→ Records supplied:

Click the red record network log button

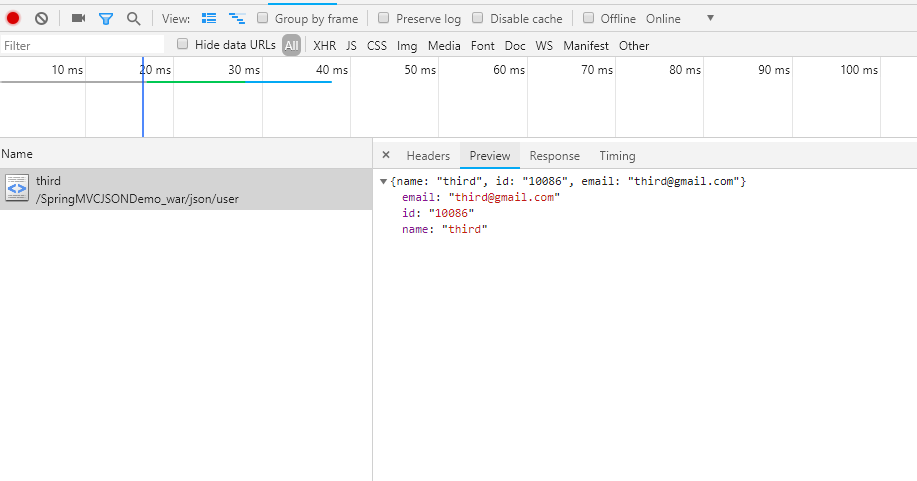pos(13,18)
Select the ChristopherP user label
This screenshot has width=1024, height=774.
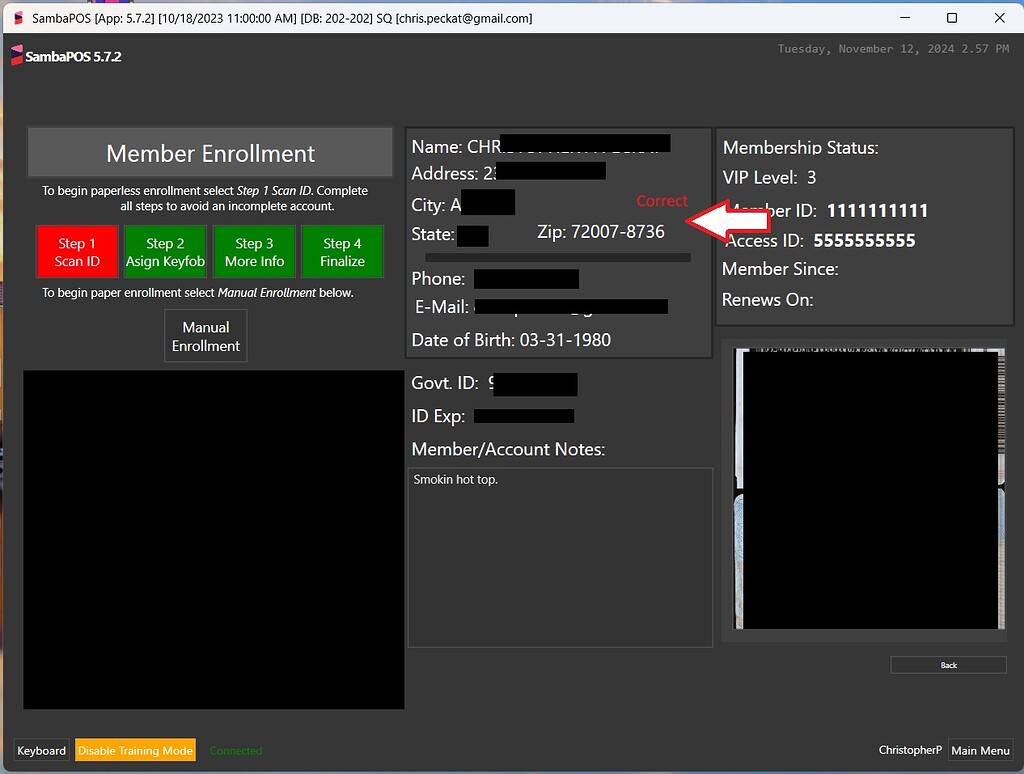click(x=910, y=750)

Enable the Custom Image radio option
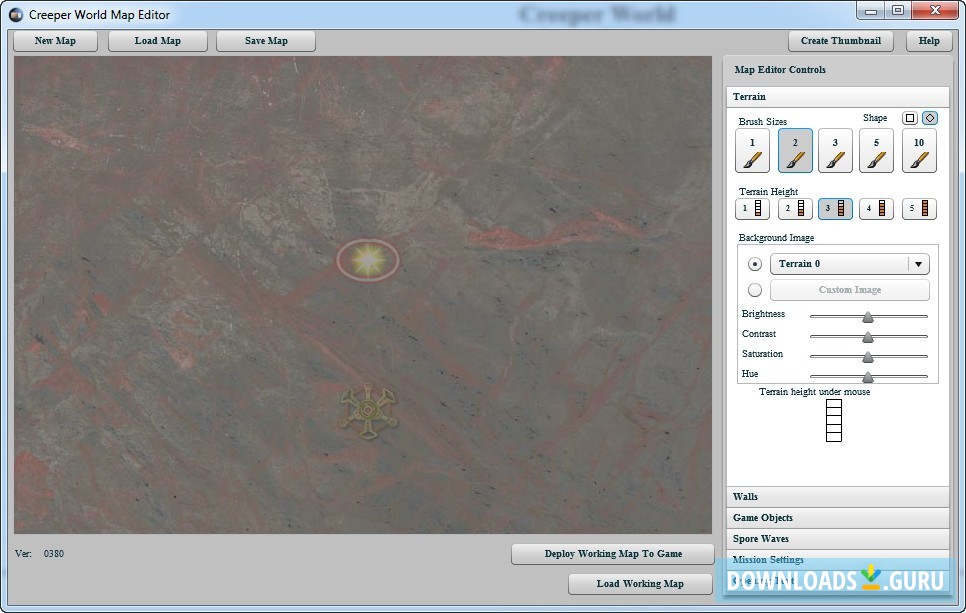754,290
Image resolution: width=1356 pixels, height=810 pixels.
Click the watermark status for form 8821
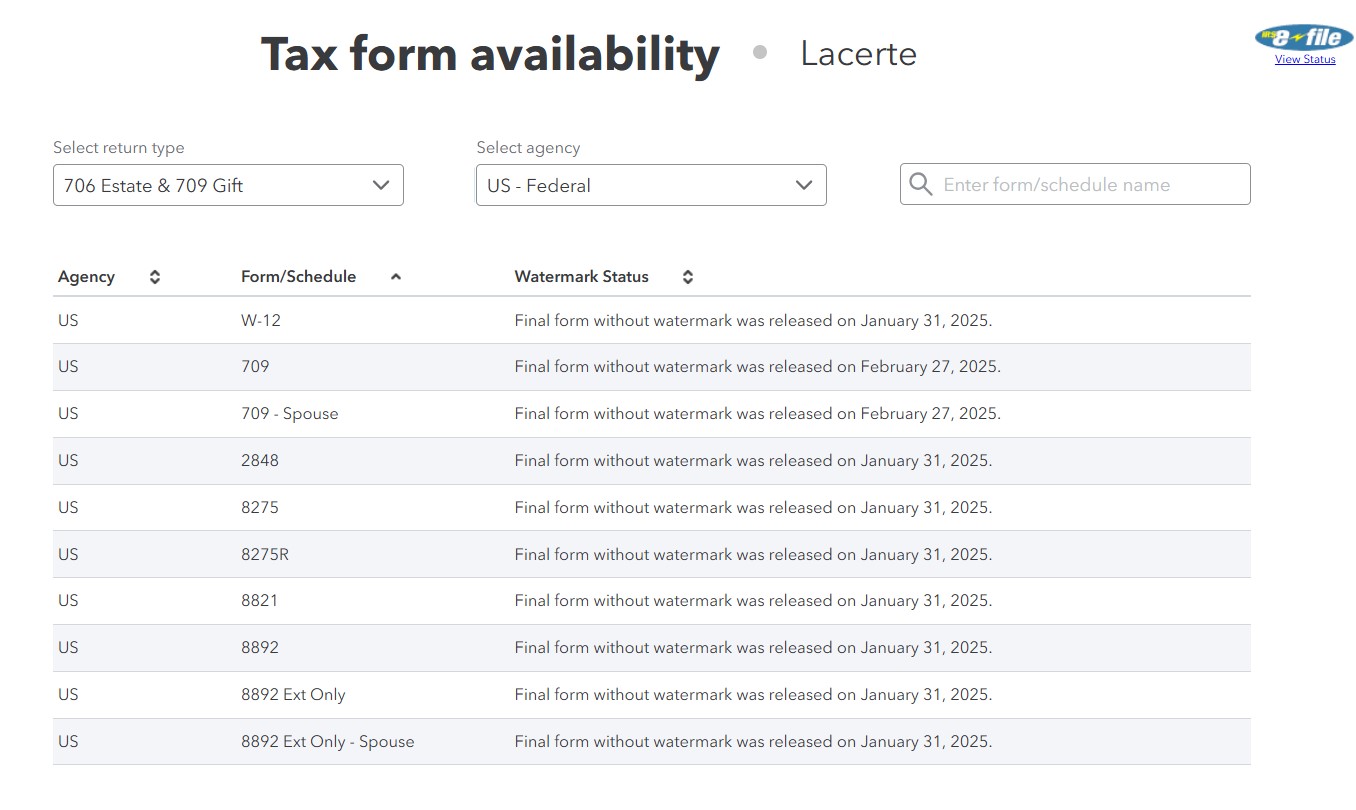click(x=752, y=600)
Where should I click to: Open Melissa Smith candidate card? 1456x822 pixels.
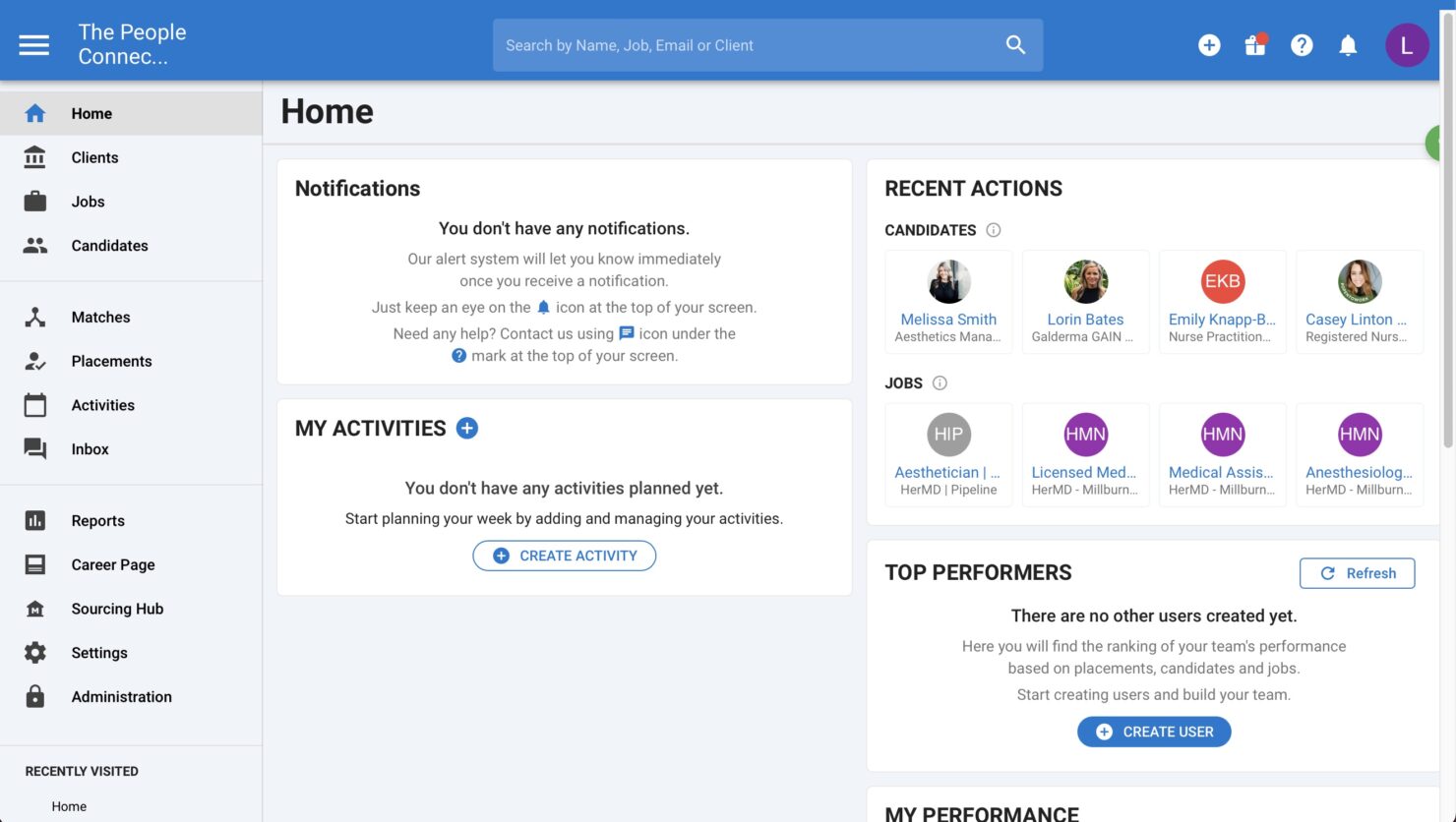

→ Exercise aim: Restate the entries above word for word, and keep the pictures out.

→ Expected answer:
Click the red record network log button

pos(13,18)
Select the ChristopherP user label
This screenshot has width=1024, height=774.
click(x=910, y=750)

Enable the Custom Image radio option
754,290
Image resolution: width=1356 pixels, height=810 pixels.
Click the watermark status for form 8821
click(x=752, y=600)
Where should I click to: Open Melissa Smith candidate card? 1456x822 pixels.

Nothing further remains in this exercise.